Petikan Teks:
Ke depan, dinamika politik di negara ini akan semakin dinamis tidak sekadar persaingam di antara para elite politik, tetapi juga akan melibatkan massa yang banyak dalam bentuk mobilisasi massa. Apalagi beberapa agenda besar ke depan yang patut diwaspadai adalah pilkada, pemilu presiden dan pemilu legislatif yang dilaksanakan secara serentak. Tensi politik akan mulai meninggi ketika pilkada dan pemilu-pemilu tersebut dimulai.
Semua konstituen dan elite politik akan berhitung siapa yang menang dan siapa yang kalah. Di sinilah sama-sama kita lihat siapa elite politik yang berjiwa besar dan siapa yang tidak. Dari sini kita juga bisa melihat siapa yang bersikap negarawan dengan menerima hasil pilkada dan pemilu lainnya meskipun kalah dan tidak mengerahkan massa untuk melakukan demonstrasi.
Dalam skala besar, Indonesia yang strategis secara geografis dan demografis menjadi sasaran perebutan kelompok-kelompok yang berkepentingan. Tarik-menarik kepentingan menyeret anak bangsa pada polarisasi. Polarisasi dapat melunturkan nasionalisme. Saat nasionalisme meluntur, anak negeri terpencar dalam kelompok konservatif, liberal, hingga kalangan permisif. Di sini mulai terjadi perubahan karakter. Anak bangsa yang toleran mendadak bertindak intoleran. Kesantunan tertutup aksi kekerasan. Keramahan berganti rupa menjadi keserakahan. Mengajak kebaikan menjadi mengejek kebaikan. Tak pelak, konflik merebak di mana-mana. Konflik tanpa tujuan dan banyak kepentingan.
Ketika di zaman kemerdekaan, misalnya, konflik terjadi karena pahlawan (adalah sosok yang ikut berperang) mengusir penjajah. Tapi di jaman sekarang, para demonstran yang mempersonifikasikan sebagai pahlawan sejati mestinya bisa diwujudkan dengan menjaga Negara Kesatuan Republik Indonesia (NKRI) dari ancaman radikalisme dan terorisme.

Bahan yang Disediakan:
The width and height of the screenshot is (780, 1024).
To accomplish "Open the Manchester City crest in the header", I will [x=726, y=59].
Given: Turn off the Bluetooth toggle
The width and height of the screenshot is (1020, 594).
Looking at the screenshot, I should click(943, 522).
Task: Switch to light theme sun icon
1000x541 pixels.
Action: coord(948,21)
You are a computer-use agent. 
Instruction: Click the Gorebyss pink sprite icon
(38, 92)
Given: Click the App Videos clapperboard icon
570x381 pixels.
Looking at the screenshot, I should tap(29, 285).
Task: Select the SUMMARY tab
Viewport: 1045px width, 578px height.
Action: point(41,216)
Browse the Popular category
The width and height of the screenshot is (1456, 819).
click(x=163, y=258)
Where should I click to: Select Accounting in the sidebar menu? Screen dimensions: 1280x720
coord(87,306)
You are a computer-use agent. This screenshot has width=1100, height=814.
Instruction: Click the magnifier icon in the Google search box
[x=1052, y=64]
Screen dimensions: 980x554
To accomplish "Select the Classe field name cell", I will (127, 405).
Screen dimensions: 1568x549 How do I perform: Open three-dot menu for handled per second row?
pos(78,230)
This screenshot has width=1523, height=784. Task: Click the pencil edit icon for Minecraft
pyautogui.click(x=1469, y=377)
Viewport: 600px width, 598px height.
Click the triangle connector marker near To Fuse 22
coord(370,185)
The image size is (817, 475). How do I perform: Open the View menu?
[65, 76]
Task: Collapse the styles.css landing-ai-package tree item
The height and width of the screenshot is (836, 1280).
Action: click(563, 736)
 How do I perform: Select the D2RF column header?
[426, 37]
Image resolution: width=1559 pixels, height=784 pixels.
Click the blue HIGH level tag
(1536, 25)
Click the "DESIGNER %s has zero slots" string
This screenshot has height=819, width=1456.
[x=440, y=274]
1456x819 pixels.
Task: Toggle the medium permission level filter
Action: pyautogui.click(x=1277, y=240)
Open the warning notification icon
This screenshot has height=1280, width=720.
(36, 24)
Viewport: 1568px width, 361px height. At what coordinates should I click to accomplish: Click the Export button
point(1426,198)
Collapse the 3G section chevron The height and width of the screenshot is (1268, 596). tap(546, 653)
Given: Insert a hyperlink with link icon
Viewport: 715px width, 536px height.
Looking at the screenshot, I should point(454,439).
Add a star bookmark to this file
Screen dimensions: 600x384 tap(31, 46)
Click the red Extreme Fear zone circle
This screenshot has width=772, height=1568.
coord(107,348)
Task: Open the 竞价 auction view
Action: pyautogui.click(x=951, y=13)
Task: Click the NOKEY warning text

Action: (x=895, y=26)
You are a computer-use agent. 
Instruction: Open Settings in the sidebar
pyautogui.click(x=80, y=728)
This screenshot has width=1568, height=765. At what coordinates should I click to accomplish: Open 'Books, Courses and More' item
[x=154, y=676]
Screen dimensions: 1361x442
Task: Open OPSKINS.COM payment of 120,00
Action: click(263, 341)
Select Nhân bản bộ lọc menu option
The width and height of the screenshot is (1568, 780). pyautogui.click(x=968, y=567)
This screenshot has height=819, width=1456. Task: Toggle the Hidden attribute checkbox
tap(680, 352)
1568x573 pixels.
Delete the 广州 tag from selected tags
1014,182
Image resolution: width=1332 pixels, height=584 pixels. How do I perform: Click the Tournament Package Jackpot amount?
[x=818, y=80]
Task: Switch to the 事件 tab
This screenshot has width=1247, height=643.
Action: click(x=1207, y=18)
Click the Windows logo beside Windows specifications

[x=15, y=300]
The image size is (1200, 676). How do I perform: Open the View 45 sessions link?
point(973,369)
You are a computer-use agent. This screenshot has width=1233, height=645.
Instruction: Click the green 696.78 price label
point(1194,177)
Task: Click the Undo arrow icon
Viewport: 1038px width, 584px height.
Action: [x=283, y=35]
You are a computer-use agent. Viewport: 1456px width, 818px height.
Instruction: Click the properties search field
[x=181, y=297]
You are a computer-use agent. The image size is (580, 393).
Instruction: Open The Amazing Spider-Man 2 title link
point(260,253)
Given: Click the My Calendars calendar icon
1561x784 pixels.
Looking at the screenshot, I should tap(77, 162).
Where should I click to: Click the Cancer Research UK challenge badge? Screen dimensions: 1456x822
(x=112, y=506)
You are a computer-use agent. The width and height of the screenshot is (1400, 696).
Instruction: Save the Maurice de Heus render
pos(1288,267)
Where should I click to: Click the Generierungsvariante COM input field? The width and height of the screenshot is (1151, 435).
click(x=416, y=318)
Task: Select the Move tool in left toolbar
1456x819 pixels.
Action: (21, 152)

Tugas yang Dikerjakan:
1. Periksa apakah setiap pernyataan di bawah ini sesuai dengan teks tentang dinamika politik. Jawab ya atau tidak untuk masing-masing dan sertakan kutipan persis dari teks yang menentukan jawabannya.
(a) Pilkada, pemilu presiden, dan pemilu legislatif dilaksanakan secara serentak.
(b) Polarisasi dapat memperkuat nasionalisme.
(c) Di zaman kemerdekaan, konflik terjadi karena pahlawan mengusir penjajah.
2. Ubah entri mulai dari baris yang memuat "Task: Switch to light theme sun icon" sampai dengan baris yang memuat "Action: point(41,216)". Ganti "Click" dengan "Tap", lalu tuliskan kembali hanya baris-baris itu tanpa perubahan lain.

Jawaban Tertulis:
1.
(a) Ya: "pilkada, pemilu presiden dan pemilu legislatif yang dilaksanakan secara serentak"
(b) Tidak: "Polarisasi dapat melunturkan nasionalisme."
(c) Ya: "Ketika di zaman kemerdekaan, misalnya, konflik terjadi karena pahlawan (adalah sosok yang ikut berperang) mengusir penjajah."

2.
Task: Switch to light theme sun icon
1000x541 pixels.
Action: coord(948,21)
You are a computer-use agent. 
Instruction: Tap the Gorebyss pink sprite icon
(38, 92)
Given: Tap the App Videos clapperboard icon
570x381 pixels.
Looking at the screenshot, I should tap(29, 285).
Task: Select the SUMMARY tab
Viewport: 1045px width, 578px height.
Action: point(41,216)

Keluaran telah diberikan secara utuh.